5 ml of TGY was added into 21 test tubes, and the tubes were autoclaved for 30 minutes. Following the autoclave, TGY was removed from each tube. This was done so that the final volume in each test tube after the antibiotic was added was 5 ml. Specific amounts of TGY that were in each tube are shown in figure 1. Before moving on, the sample of D. roseus needed to be diluted because the original OD600 value of our sample was 1.76. This was done by adding 800 ul of D. roseus to 1100 ul of TGY. The OD600 reading after this dilution was 0.9.

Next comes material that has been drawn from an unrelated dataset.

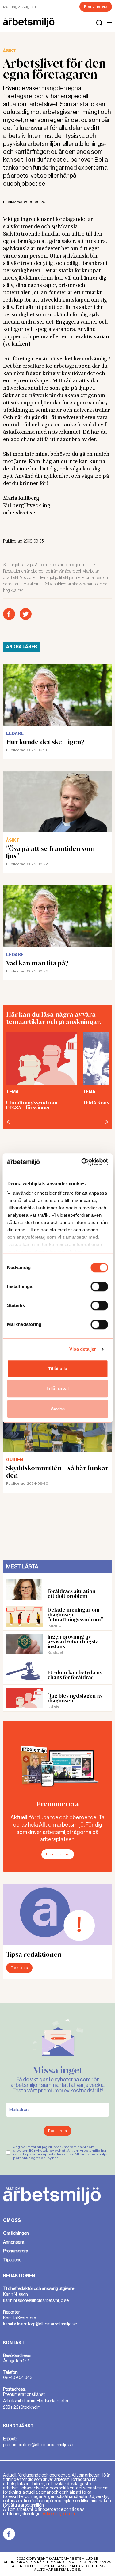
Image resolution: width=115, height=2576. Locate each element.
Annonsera (13, 2242)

To start the procedure, antibiotic was added to each tube. Specific amounts of antibiotic added to each test tube are shown in figure 2. The test tubes were placed on the vortexer on level 6 for 6 seconds. Then 50 ul was removed from each tube using a P200 pipette. 50 ul of D. roseus was added to each test tube, and the test tubes were placed on the vortexer at level 6 for 6 seconds. The tubes were placed in the shaking incubator at 30^o C for 48 hours. After incubation, the tubes were read on a spec200 at a wavelength of 600 nm. Results of antibiotic testing are shown in figure 2.    
 

Figure 2: Outline of antibiotic testing on D. roseus. Amount of antibiotic added to each tube is marked over the arrows pointing to the tubes at each antibiotic concentration. Because the stock concentration of oflaxacin is different from the stock concentration of kanamycin and methicillin, ofloxacin amounts are written in purple ink instead of red.

Results: 
 
MIC testing with D. aquaticus:

Figure 3: Results of MIC testing on D. aquaticus with tetracycline. The antibiotic concentrations decrease from left to right: 1000 ng/ml, 2000 ng/ml, and 3000 ng/ml.
 

Antibiotic testing with D. roseus:

Antibiotic concentration	Absorbance with methicillin	Absorbance with kanamycin	Absorbance with ofloxacin
100 ug/ml	0.00	0.11	0.02
50 ug/ml	0.07	0.02	0.09
25 ug/ml	0.03	0.01	0.06
12.5 ug/ml	0.00	0.02	0.03
6.25 ug/ml	0.11	0.03	0.05
3.125 ug/ml	0.05	0.01	1.76
1.56 ug/ml	0.21	0.41	0.08*

Figure 4: Absorbances of D. roseus after being treated with either methicillin, kanamycin, or ofloxacin. The antibiotic concentrations were performed in the same range (100 ug/ml – 1.56 ug/ml) for each of the 3 antibiotics used. Absorbances were read on the spectrophotometer at 600 nm.
 

 

Discussion: 
 
The MIC testing on D. aquaticus appears to show that the MIC could potentially 2000 ng/ml. This will need to be confirmed next week by inoculating both 2000 ng/ml and 3000 ng/ml samples onto TGY plates to see if there is growth. If there is only growth from the 2000 ng/ml plates, that would mean that this is the MIC because the bacterial growth was inhibited on the plates because of this tetracycline concentration,  but it was still able to grow on a new plate without any antibiotics present. If there is growth on both the plates containing D. aquaticus that was grown at tetracycline concentrations of 2000 ng/ml and 3000 ng/ml, this could mean that the MIC is between these two values. If both of these values work to inhibit growth, I don’t see why either would work when it comes to future testing with D. aquaticus, but it may be beneficial to test concentrations between the two values for a more precise MIC value. 

 
In the antibiotic testing on D. roseus, it seems that the bacteria responded to all three antibiotics. There was an error made on the ofloxacin tube at 1.56 ug/ml concentration where bacteria was not added to the tube, so this may alter the results. To identify the absorbance at this concentration, the same test will be repeated with ofloxacin at concentrations of1.56 ug/ml, 3.125 ug/ml, and 6.25 ug/ml to properly identify that there was growth at the lowest antibiotic concentration. When it comes to all of the results that did not grow, we will inoculate the samples where growth stopped for each antibiotic and the samples at the next increasing concentration to see if the bacteria was either inhibited or killed. To provide more exact results, all of the antibiotics will be tested with D. roseus and the bacteria previously tested. This will be performed using a microplate and a microplate reader, so we can visualize the growth curves and accurately determine the MIC.